> Exercise objective: Output the following records line for line, without changing anything.

Extracted records:

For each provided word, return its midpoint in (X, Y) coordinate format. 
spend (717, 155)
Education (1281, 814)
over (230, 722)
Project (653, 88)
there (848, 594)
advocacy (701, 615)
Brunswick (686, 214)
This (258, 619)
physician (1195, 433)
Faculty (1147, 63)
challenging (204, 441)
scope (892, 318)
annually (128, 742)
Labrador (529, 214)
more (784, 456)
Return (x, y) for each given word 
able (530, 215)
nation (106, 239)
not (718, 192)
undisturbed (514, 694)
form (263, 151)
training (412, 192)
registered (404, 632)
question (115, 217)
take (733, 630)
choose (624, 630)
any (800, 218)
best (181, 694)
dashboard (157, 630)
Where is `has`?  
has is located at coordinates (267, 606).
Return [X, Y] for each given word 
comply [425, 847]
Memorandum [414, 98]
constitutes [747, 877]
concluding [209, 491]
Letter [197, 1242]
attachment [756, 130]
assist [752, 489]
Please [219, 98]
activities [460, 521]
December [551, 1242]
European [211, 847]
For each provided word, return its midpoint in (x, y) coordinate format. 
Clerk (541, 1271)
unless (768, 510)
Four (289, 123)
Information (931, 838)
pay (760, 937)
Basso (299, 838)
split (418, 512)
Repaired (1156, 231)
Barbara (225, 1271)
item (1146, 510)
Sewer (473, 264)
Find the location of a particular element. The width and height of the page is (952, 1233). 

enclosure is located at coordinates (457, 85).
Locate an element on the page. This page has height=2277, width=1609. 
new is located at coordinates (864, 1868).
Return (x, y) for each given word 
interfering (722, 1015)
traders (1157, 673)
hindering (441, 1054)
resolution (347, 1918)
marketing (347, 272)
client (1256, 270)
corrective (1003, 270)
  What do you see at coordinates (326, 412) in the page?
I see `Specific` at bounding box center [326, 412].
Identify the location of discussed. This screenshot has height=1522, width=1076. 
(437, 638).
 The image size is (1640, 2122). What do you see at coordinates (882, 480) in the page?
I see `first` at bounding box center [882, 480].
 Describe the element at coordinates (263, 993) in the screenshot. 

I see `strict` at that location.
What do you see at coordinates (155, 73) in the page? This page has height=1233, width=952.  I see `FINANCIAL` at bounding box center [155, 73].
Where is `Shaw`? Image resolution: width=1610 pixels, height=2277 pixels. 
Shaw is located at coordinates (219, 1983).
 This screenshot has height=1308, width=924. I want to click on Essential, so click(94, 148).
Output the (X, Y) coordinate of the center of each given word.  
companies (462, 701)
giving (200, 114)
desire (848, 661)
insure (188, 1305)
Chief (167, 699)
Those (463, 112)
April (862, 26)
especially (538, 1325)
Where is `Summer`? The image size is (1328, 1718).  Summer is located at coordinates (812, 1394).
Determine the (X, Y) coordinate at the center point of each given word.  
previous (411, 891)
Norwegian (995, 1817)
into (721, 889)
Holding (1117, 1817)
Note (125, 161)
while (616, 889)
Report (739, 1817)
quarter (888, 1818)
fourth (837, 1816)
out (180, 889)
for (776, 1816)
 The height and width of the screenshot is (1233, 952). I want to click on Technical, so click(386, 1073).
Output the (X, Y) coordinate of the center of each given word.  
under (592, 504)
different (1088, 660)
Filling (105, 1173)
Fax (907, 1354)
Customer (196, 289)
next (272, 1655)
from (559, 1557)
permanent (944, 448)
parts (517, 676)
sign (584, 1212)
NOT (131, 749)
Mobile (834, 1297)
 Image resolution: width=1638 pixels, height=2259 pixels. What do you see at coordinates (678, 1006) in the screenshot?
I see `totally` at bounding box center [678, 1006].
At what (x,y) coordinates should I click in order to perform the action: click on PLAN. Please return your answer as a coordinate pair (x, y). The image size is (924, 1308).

> Completed exercise:
For each provided word, return its midpoint in (X, Y) coordinate format. 
spend (717, 155)
Education (1281, 814)
over (230, 722)
Project (653, 88)
there (848, 594)
advocacy (701, 615)
Brunswick (686, 214)
This (258, 619)
physician (1195, 433)
Faculty (1147, 63)
challenging (204, 441)
scope (892, 318)
annually (128, 742)
Labrador (529, 214)
more (784, 456)
Return (x, y) for each given word 
able (530, 215)
nation (106, 239)
not (718, 192)
undisturbed (514, 694)
form (263, 151)
training (412, 192)
registered (404, 632)
question (115, 217)
take (733, 630)
choose (624, 630)
any (800, 218)
best (181, 694)
dashboard (157, 630)
Where is `has`?  
has is located at coordinates (267, 606).
Return [X, Y] for each given word 
comply [425, 847]
Memorandum [414, 98]
constitutes [747, 877]
concluding [209, 491]
Letter [197, 1242]
attachment [756, 130]
assist [752, 489]
Please [219, 98]
activities [460, 521]
December [551, 1242]
European [211, 847]
For each provided word, return its midpoint in (x, y) coordinate format. 
Clerk (541, 1271)
unless (768, 510)
Four (289, 123)
Information (931, 838)
pay (760, 937)
Basso (299, 838)
split (418, 512)
Repaired (1156, 231)
Barbara (225, 1271)
item (1146, 510)
Sewer (473, 264)
Find the location of a particular element. The width and height of the page is (952, 1233). 

enclosure is located at coordinates (457, 85).
Locate an element on the page. This page has height=2277, width=1609. 
new is located at coordinates (864, 1868).
Return (x, y) for each given word 
interfering (722, 1015)
traders (1157, 673)
hindering (441, 1054)
resolution (347, 1918)
marketing (347, 272)
client (1256, 270)
corrective (1003, 270)
  What do you see at coordinates (326, 412) in the page?
I see `Specific` at bounding box center [326, 412].
Identify the location of discussed. This screenshot has height=1522, width=1076. 
(437, 638).
 The image size is (1640, 2122). What do you see at coordinates (882, 480) in the page?
I see `first` at bounding box center [882, 480].
 Describe the element at coordinates (263, 993) in the screenshot. 

I see `strict` at that location.
What do you see at coordinates (155, 73) in the page? This page has height=1233, width=952.  I see `FINANCIAL` at bounding box center [155, 73].
Where is `Shaw`? Image resolution: width=1610 pixels, height=2277 pixels. 
Shaw is located at coordinates (219, 1983).
 This screenshot has height=1308, width=924. I want to click on Essential, so click(94, 148).
Output the (X, Y) coordinate of the center of each given word.  
companies (462, 701)
giving (200, 114)
desire (848, 661)
insure (188, 1305)
Chief (167, 699)
Those (463, 112)
April (862, 26)
especially (538, 1325)
Where is `Summer`? The image size is (1328, 1718).  Summer is located at coordinates (812, 1394).
Determine the (X, Y) coordinate at the center point of each given word.  
previous (411, 891)
Norwegian (995, 1817)
into (721, 889)
Holding (1117, 1817)
Note (125, 161)
while (616, 889)
Report (739, 1817)
quarter (888, 1818)
fourth (837, 1816)
out (180, 889)
for (776, 1816)
 The height and width of the screenshot is (1233, 952). I want to click on Technical, so click(386, 1073).
Output the (X, Y) coordinate of the center of each given word.  
under (592, 504)
different (1088, 660)
Filling (105, 1173)
Fax (907, 1354)
Customer (196, 289)
next (272, 1655)
from (559, 1557)
permanent (944, 448)
parts (517, 676)
sign (584, 1212)
NOT (131, 749)
Mobile (834, 1297)
 Image resolution: width=1638 pixels, height=2259 pixels. What do you see at coordinates (678, 1006) in the screenshot?
I see `totally` at bounding box center [678, 1006].
At what (x,y) coordinates should I click in order to perform the action: click on PLAN. Please return your answer as a coordinate pair (x, y). The image size is (924, 1308).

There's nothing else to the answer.